Tidak nyaman, sungguh.

Ti—Akh!

Seenaknya malah menambah jari tangan!

"Sin-san…ukh—sakit.."

"Tahan oke?" Sinbad mengecup kening Isogai. "Aku sedang mencari."

Cari apa? Memangnya apa yang bisa dicari di dalam lubang anus?

Isogai yakin sudah membersihkan semuanya—

AKH.

SIAL—apa yang barusan itu? Rasa perihnya berkurang, sekarang malah desahan Isogai yang semakin kencang. Kenapa bisa tiba-tiba terasa enak? Apa yang sebenarnya disembunyikan oleh anusnya? Tombol rahasia?

"Itu nanyanya prostat." Sinbad senang mendengar suara Isogai yang memanggil namanya dengan serak. "Masih sakit?"

Isogai menggeleng. Pandangannya mulai kabur, biasanya kalau sudah begitu sebentar lagi ia akan klimaks.

Lagi. Isogai ingin Sinbad menekan prostatnya lebih kencang terus tanpa henti.

Ia tidak tahan. Tangannya bergerak ke arah penis miliknya. Memijitnya, mengocoknya seirama dengan dorongan jari-jari Sinbad. Sedikit lagi. Sebentar lagi.

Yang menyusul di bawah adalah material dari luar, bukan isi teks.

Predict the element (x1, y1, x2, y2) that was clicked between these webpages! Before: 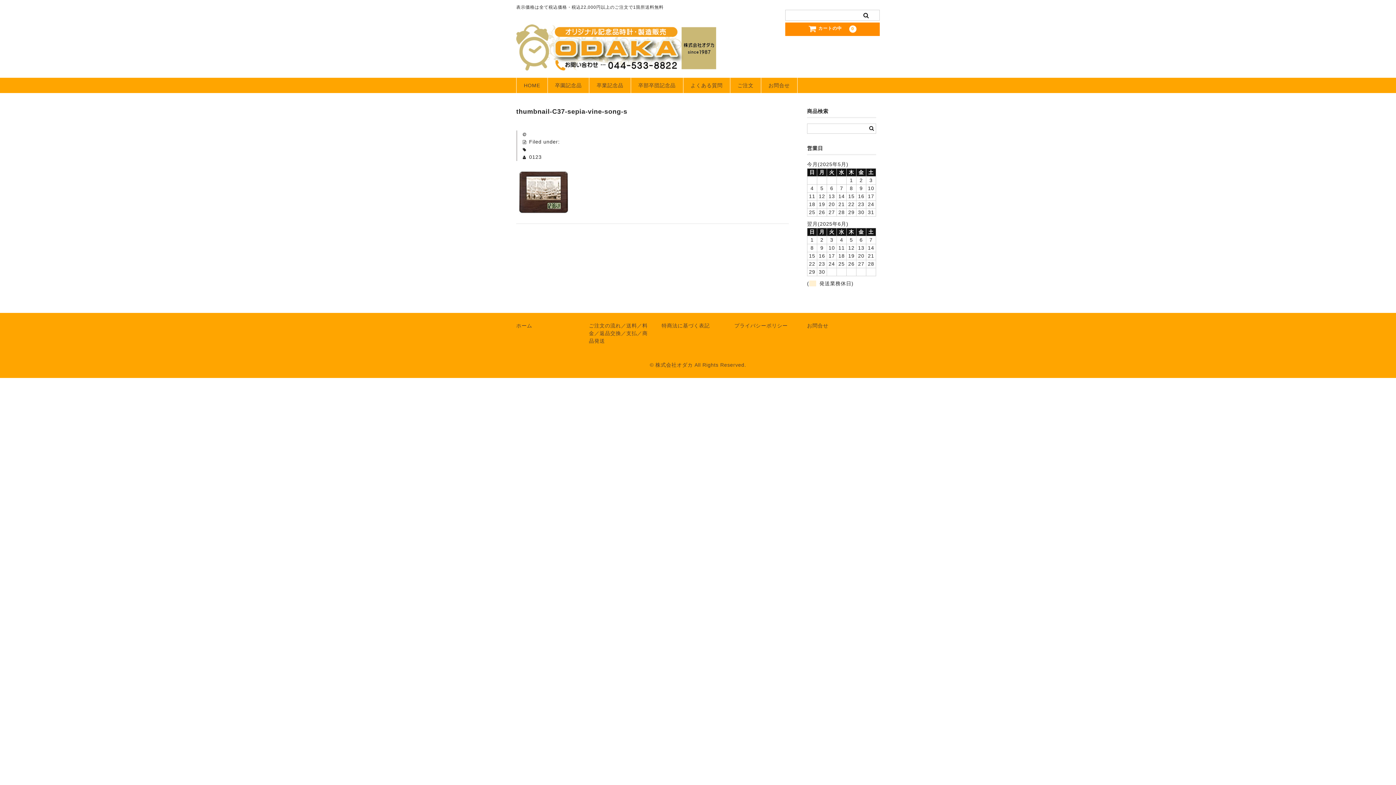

"Sin-san….hha—nng..cium.."

Lidah mereka kembali beradu, ciuman mereka semakin panas. Isogai tak peduli nafasnya sesak, ia hanya ingin Sinbad.

Sinbad.

Sinbad.

"AKH—SIN-SAN—"

Dan lagi, ini kali pertama ia mencapai puncak senikmat ini. Tubuhnya bergetar, air maninya tumpah mengenai perut dan dadanya. Pandangan Isogai masih kabur, tapi ia masih bisa melihat senyuman di bibir Sinbad. Tampan. Malam ini sepertinya ia dapat tidur dengan nyenyak.

(Atau tidak.)

"Jangan tidur dulu Isogai-kun. Ini baru jari-jariku, masih ada penis yang mengantri."

Eh?

Mata yang terpejam kini sepenuhnya terbuka.

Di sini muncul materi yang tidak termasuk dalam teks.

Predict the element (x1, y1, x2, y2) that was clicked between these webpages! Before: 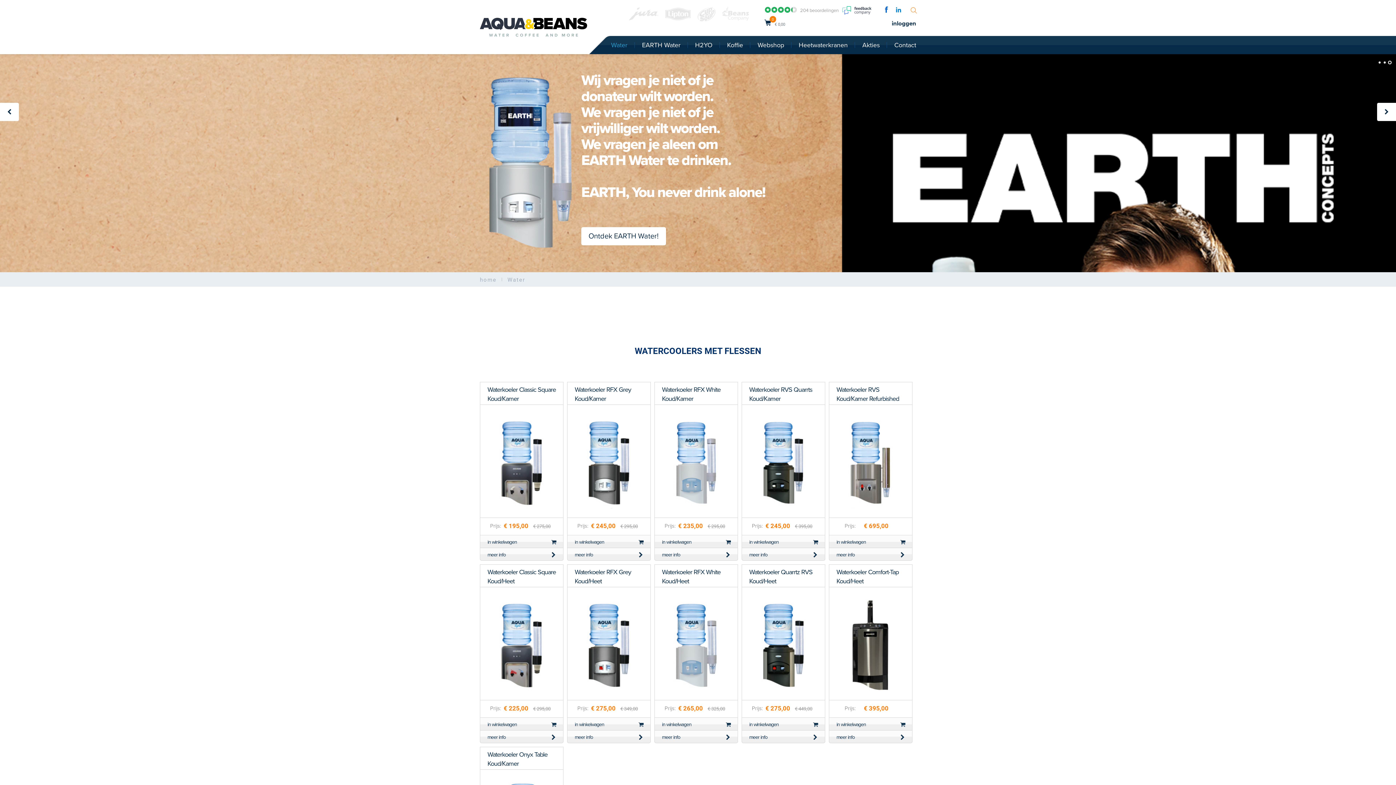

"Kau memesanku sampai pagi Isogai, ingat?"

Glek.

….Serius?


.

Tamat

.


Terima kasih sudah mau membaca cerita ini dan maaf kalau ceritanya mengecewakan *bows*.

Mohon maaf karena saya membuat karakter terlalu OOC. *bows*

Sekian dari saya, Rakshapurwa undur diri.